Omen AI’s plan to optimize data centers is all wet

Omen AI Thinks It Can Save Data Centers With Water Tricks. Sure, Why the Hell Not.

So here’s the deal: Omen AI has apparently decided the future of data center efficiency is, of all godforsaken things, water. Because naturally, after years of data centers guzzling power like a sysadmin on his fourth coffee and second breakdown, the next big idea is to make cooling “smarter” with AI. Fucking brilliant. Or at least that’s the sales pitch.

The article goes into how Omen AI wants to optimize data center operations by focusing on cooling systems, water usage, and the general mess of keeping racks of heat-spewing compute bricks from turning into a very expensive toaster oven. The company’s angle is that cooling is one of the biggest inefficiencies in modern data centers, especially now that AI workloads are making servers run hotter than a manager’s temper when the internet goes down. So Omen wants to use software and AI models to monitor and tweak things in real time, supposedly cutting waste, improving performance, and reducing how much water and energy this whole circus burns through.

And, to be fair — curse my generous soul — there is a real problem here. Data centers are under pressure from every direction: more AI demand, more electricity use, more water consumption, more scrutiny from regulators and communities who don’t particularly enjoy having their local resources hoovered up by giant compute warehouses.
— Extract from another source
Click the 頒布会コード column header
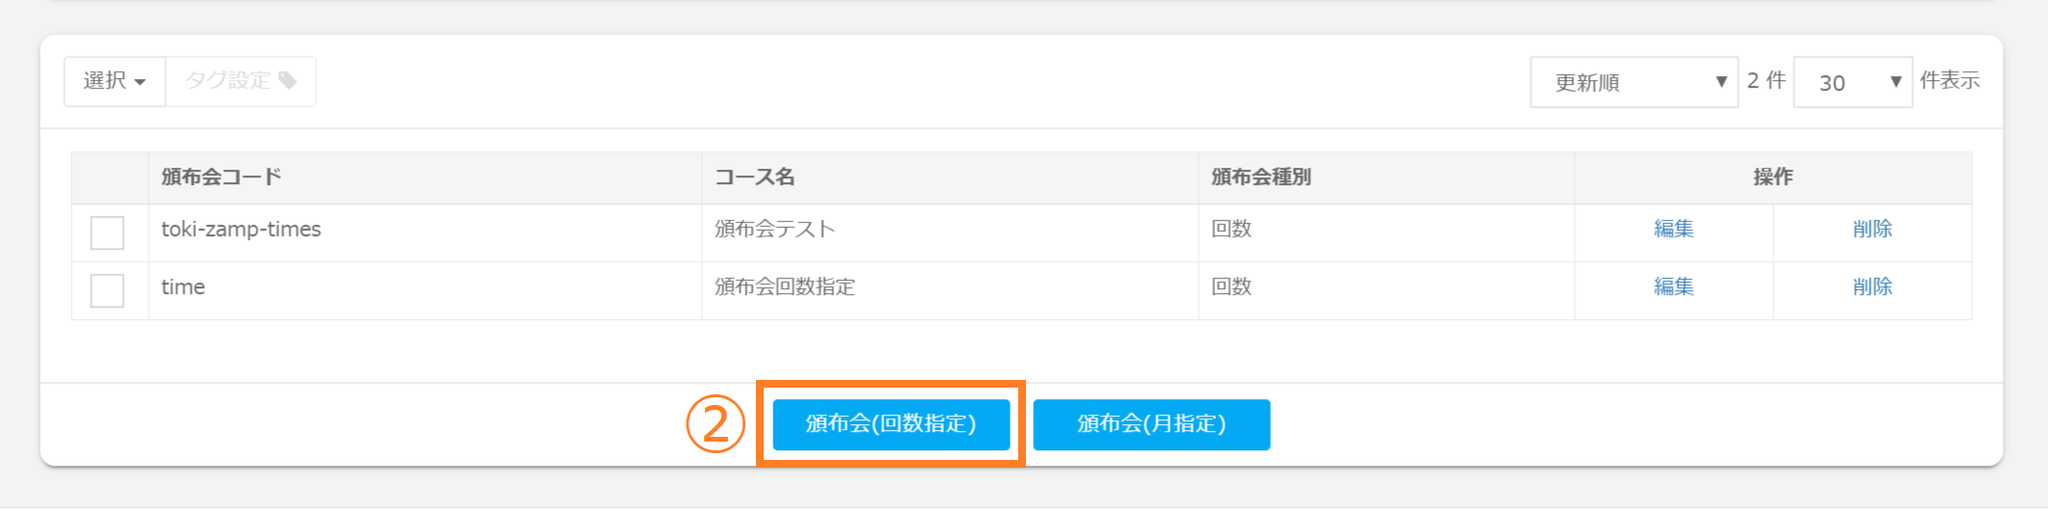[x=221, y=177]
Cooling is a massive operational headache, and if you can shave even a bit off the cost and resource use, someone in a Patagonia vest will call it transformational and try to raise another bucket of money.
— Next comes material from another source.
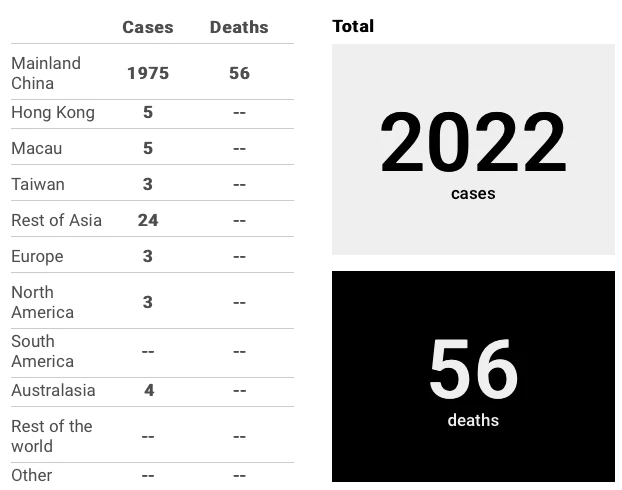Click the Cases column header
This screenshot has width=622, height=490.
[148, 27]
Omen AI’s pitch is basically: stop running these facilities like blunt instruments and start treating them like dynamic systems that can be continuously optimized. Instead of dumb fixed settings and broad safety margins, the company wants fine-grained control over temperatures, fluid systems, and facility behavior. In theory, that means less wasted water, less wasted power, and fewer moments where operators are just praying the hardware doesn’t cook itself into silicon confetti.

Of course, this is still startup land, where every company claims it’s “redefining infrastructure” when it’s really just putting a dashboard on an old problem and charging enterprise rates for it. So while Omen AI may genuinely be attacking a painful and expensive issue, the whole thing still smells faintly of venture capital perfume and PowerPoint bullshit. The question isn’t whether cooling optimization matters — it obviously bloody does — but whether Omen’s tech actually works well enough, reliably enough, and cheaply enough to matter outside a demo and a few pilot projects.

The real takeaway is that AI’s explosive growth is making boring infrastructure problems impossible to ignore. You can’t keep stuffing more chips into buildings and pretending power and cooling will magically sort themselves out. Someone has to deal with the messy physical reality: heat, water, energy, pipes, pumps, airflow, and all the other unglamorous crap that keeps “the cloud” from becoming a smoking crater. Omen AI wants to be one of those someones, and if it can actually reduce waste in data centers, then good — one less flaming disaster for the rest of us to clean up.

In short: Omen AI is trying to make data centers less stupid about cooling and water use, which is a sensible mission buried under the usual startup hype sludge. If the company can deliver real efficiency gains, it might be useful. If not, it’ll just be another overfunded blob of buzzwords evaporating into the hot, damp air above a server rack. Seen that shit before.

Anecdote time: this reminds me of a place where management insisted the server room was “environmentally optimized” because they’d installed a smart monitoring panel. Shame the air conditioning was held together with cable ties, hope, and one fan that screamed like a tortured banshee every time the load went up. The dashboard looked fantastic right up until the room hit oven settings and half the gear fell over. That’s infrastructure for you: fancy graphs on top, panic and leaking coolant underneath.